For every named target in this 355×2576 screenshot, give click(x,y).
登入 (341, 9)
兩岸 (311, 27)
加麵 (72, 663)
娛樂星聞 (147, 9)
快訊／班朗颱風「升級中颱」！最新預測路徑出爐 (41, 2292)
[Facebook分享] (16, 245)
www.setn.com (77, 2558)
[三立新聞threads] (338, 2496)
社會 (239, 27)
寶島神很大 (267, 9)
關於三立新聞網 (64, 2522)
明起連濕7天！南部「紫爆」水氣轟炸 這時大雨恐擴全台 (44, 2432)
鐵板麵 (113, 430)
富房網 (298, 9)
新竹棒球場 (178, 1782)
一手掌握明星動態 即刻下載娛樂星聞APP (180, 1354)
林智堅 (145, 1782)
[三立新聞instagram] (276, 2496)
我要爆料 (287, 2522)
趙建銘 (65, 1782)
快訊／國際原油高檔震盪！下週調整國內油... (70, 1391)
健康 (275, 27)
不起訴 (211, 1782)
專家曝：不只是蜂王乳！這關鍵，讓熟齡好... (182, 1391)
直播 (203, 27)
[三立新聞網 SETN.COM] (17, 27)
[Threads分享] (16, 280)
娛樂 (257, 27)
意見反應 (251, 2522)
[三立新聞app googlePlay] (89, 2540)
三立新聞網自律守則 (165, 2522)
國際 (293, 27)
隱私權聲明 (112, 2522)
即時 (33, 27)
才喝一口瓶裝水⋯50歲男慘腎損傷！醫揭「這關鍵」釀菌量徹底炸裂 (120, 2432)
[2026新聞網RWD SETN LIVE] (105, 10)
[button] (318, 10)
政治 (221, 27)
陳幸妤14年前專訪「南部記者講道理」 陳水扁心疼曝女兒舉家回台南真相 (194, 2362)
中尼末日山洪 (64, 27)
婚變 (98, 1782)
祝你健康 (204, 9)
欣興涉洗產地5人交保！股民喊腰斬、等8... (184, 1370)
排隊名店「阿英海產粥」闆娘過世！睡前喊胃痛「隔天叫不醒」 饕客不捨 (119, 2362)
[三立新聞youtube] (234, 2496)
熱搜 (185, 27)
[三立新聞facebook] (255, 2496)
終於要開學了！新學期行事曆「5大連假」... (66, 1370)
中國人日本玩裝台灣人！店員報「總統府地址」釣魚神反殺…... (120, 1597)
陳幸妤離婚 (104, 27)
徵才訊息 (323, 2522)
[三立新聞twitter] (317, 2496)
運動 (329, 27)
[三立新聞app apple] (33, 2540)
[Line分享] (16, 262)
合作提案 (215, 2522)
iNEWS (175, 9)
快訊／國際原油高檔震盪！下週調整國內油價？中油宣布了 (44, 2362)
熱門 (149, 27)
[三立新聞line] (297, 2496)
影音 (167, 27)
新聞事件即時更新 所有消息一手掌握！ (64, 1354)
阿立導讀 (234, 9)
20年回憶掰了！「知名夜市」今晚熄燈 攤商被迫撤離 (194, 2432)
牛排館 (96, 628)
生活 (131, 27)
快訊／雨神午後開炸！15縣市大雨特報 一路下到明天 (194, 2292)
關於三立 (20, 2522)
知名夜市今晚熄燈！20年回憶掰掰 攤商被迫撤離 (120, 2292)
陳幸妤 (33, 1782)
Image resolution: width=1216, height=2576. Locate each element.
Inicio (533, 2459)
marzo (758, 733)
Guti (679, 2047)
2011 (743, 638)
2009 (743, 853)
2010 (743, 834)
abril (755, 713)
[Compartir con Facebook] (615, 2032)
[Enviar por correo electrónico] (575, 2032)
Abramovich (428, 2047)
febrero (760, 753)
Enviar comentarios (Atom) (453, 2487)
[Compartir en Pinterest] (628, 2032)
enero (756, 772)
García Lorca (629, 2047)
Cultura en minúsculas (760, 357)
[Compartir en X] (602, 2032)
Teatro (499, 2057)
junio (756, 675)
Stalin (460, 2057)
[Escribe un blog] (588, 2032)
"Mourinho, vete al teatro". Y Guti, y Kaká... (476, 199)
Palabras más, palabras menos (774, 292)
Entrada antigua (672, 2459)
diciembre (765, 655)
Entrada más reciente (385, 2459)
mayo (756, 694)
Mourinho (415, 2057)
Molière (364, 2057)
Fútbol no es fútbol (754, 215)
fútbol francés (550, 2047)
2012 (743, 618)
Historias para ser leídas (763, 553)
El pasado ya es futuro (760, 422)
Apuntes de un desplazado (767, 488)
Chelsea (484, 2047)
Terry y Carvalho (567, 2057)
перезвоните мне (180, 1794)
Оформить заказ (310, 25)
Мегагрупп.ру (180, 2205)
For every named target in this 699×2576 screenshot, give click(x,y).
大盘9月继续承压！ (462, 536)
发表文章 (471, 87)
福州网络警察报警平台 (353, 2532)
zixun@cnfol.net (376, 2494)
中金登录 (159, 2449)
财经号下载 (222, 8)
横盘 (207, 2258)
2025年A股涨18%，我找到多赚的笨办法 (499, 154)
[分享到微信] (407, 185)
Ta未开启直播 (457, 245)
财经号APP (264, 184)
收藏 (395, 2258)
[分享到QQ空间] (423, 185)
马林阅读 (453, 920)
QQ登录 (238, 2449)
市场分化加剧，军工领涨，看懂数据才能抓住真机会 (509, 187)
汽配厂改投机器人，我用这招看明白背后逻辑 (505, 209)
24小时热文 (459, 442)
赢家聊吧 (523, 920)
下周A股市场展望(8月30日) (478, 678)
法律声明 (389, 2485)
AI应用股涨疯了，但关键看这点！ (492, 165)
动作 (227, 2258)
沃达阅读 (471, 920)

- _Exercise details_
Using the listing above, work out how many lines contain the string "Entrada" and return only that number.

- _Output for this exercise_
2